▶ _EXERCISE PROMPT_
A word-for-word repeat of the records below is what this calls for.

═════ DATA TO PROCESS ═════

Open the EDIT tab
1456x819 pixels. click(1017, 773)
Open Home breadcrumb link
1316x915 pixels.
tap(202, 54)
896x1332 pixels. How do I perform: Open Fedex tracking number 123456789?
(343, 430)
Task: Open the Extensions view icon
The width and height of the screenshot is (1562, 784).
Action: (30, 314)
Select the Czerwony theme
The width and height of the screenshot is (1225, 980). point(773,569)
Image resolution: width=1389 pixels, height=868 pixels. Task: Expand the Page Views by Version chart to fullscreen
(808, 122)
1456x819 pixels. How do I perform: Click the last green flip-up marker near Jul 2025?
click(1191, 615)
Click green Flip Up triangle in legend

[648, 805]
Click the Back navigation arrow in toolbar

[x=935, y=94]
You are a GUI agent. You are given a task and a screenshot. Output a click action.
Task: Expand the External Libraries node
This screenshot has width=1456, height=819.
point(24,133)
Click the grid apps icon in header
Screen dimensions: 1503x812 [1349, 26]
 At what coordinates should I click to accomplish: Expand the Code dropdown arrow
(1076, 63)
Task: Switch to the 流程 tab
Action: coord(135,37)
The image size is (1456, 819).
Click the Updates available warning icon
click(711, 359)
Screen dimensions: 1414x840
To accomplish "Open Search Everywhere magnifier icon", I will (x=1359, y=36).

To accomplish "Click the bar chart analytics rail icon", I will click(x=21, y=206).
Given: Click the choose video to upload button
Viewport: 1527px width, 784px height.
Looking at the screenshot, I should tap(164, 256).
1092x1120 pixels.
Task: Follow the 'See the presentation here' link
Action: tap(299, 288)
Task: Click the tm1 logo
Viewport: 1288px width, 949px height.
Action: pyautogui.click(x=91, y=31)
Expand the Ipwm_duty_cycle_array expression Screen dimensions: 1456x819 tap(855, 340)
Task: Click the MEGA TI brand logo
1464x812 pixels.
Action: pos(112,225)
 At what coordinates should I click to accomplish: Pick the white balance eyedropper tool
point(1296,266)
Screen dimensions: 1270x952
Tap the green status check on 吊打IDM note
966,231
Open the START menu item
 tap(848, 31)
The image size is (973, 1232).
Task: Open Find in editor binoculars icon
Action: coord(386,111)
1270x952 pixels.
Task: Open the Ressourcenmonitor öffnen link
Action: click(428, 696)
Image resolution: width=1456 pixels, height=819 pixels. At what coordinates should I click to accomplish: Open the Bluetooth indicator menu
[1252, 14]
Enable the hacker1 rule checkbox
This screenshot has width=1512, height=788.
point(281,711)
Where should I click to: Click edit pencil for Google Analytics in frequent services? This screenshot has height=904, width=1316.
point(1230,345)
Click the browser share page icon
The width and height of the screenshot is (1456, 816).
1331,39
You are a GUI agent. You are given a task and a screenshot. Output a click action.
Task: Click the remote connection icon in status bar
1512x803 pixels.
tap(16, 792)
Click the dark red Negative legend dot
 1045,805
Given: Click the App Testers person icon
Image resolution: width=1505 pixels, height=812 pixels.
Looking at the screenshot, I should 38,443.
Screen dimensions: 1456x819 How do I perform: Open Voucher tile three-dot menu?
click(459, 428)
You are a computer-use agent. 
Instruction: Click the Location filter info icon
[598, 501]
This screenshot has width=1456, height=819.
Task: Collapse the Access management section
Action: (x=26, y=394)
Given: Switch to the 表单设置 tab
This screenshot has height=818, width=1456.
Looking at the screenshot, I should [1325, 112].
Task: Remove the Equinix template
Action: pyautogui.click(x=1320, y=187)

═════

▶ _YOUR RESPONSE_
Open the EDIT tab
1456x819 pixels. click(1017, 773)
Open Home breadcrumb link
1316x915 pixels.
tap(202, 54)
896x1332 pixels. How do I perform: Open Fedex tracking number 123456789?
(343, 430)
Task: Open the Extensions view icon
The width and height of the screenshot is (1562, 784).
Action: (30, 314)
Select the Czerwony theme
The width and height of the screenshot is (1225, 980). point(773,569)
Image resolution: width=1389 pixels, height=868 pixels. Task: Expand the Page Views by Version chart to fullscreen
(808, 122)
1456x819 pixels. How do I perform: Click the last green flip-up marker near Jul 2025?
click(1191, 615)
Click green Flip Up triangle in legend

[648, 805]
Click the Back navigation arrow in toolbar

[x=935, y=94]
You are a GUI agent. You are given a task and a screenshot. Output a click action.
Task: Expand the External Libraries node
This screenshot has width=1456, height=819.
point(24,133)
Click the grid apps icon in header
Screen dimensions: 1503x812 [1349, 26]
 At what coordinates should I click to accomplish: Expand the Code dropdown arrow
(1076, 63)
Task: Switch to the 流程 tab
Action: coord(135,37)
The image size is (1456, 819).
Click the Updates available warning icon
click(711, 359)
Screen dimensions: 1414x840
To accomplish "Open Search Everywhere magnifier icon", I will (x=1359, y=36).

To accomplish "Click the bar chart analytics rail icon", I will click(x=21, y=206).
Given: Click the choose video to upload button
Viewport: 1527px width, 784px height.
Looking at the screenshot, I should tap(164, 256).
1092x1120 pixels.
Task: Follow the 'See the presentation here' link
Action: tap(299, 288)
Task: Click the tm1 logo
Viewport: 1288px width, 949px height.
Action: pyautogui.click(x=91, y=31)
Expand the Ipwm_duty_cycle_array expression Screen dimensions: 1456x819 tap(855, 340)
Task: Click the MEGA TI brand logo
1464x812 pixels.
Action: pos(112,225)
 At what coordinates should I click to accomplish: Pick the white balance eyedropper tool
point(1296,266)
Screen dimensions: 1270x952
Tap the green status check on 吊打IDM note
966,231
Open the START menu item
 tap(848, 31)
The image size is (973, 1232).
Task: Open Find in editor binoculars icon
Action: coord(386,111)
1270x952 pixels.
Task: Open the Ressourcenmonitor öffnen link
Action: click(428, 696)
Image resolution: width=1456 pixels, height=819 pixels. At what coordinates should I click to accomplish: Open the Bluetooth indicator menu
[1252, 14]
Enable the hacker1 rule checkbox
This screenshot has width=1512, height=788.
point(281,711)
Where should I click to: Click edit pencil for Google Analytics in frequent services? This screenshot has height=904, width=1316.
point(1230,345)
Click the browser share page icon
The width and height of the screenshot is (1456, 816).
1331,39
You are a GUI agent. You are given a task and a screenshot. Output a click action.
Task: Click the remote connection icon in status bar
1512x803 pixels.
tap(16, 792)
Click the dark red Negative legend dot
 1045,805
Given: Click the App Testers person icon
Image resolution: width=1505 pixels, height=812 pixels.
Looking at the screenshot, I should 38,443.
Screen dimensions: 1456x819 How do I perform: Open Voucher tile three-dot menu?
click(459, 428)
You are a computer-use agent. 
Instruction: Click the Location filter info icon
[598, 501]
This screenshot has width=1456, height=819.
Task: Collapse the Access management section
Action: (x=26, y=394)
Given: Switch to the 表单设置 tab
This screenshot has height=818, width=1456.
Looking at the screenshot, I should [1325, 112].
Task: Remove the Equinix template
Action: pyautogui.click(x=1320, y=187)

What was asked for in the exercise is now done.